Among them: experiments with new cars, trucks, and their components, as well as drive-to-destruction performance tests on current models.

The testing was carried out on some hundred and fifty miles of roads-routes to nowhere ranging from specimens of the very best to the absolute worst or most precipitous in the world. Among the latter was a duplicate of San Francisco's horrendously steep Filbert Street, appropriately named (so San Franciscans say) since only nuts drive down it. A Belgian block road jolted every screw, weld, and rivet in a car, and set drivers' teeth chattering.
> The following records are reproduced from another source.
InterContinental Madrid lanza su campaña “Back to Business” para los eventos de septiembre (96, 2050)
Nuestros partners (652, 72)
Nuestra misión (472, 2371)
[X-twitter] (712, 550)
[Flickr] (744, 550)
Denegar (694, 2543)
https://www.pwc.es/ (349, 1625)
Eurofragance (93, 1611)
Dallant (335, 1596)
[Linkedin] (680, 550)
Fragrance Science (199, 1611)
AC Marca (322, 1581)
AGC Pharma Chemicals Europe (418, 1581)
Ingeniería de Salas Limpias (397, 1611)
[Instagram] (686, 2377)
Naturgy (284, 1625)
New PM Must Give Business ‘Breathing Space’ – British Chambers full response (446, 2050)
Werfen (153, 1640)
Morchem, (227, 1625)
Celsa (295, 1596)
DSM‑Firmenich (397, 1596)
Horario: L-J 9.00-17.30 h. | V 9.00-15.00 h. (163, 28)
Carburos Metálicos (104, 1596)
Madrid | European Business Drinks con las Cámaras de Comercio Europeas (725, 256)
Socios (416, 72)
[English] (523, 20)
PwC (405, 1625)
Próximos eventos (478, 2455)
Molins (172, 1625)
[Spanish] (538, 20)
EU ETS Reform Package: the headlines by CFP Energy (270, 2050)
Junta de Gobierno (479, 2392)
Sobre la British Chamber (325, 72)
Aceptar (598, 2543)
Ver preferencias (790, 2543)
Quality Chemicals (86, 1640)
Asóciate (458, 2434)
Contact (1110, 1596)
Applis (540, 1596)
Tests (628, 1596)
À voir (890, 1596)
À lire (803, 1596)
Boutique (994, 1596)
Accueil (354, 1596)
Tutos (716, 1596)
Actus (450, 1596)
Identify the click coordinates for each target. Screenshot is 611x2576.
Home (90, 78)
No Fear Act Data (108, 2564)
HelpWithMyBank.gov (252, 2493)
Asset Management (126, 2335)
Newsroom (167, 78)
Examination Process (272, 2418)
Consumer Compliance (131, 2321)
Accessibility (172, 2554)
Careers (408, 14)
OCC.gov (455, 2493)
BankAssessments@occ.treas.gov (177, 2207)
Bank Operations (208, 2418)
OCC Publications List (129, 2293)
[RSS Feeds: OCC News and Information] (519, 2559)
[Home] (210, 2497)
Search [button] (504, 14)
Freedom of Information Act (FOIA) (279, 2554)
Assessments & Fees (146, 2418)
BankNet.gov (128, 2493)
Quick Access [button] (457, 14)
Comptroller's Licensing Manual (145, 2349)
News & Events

Even rougher, and used for truck trials, was a replica of an African game trail, with tree roots, rocks, and mud holes.

One road section, built on level ground, was known as Serpentine Alley.

This was a series of sharp S-bends, closely spaced and absolutely flat, so that absence of any banking in the turns strained a car to its limits when cornering at high speed.

At the moment, Adam Trenton was hurling an Orion around Serpentine Alley at 60 mph.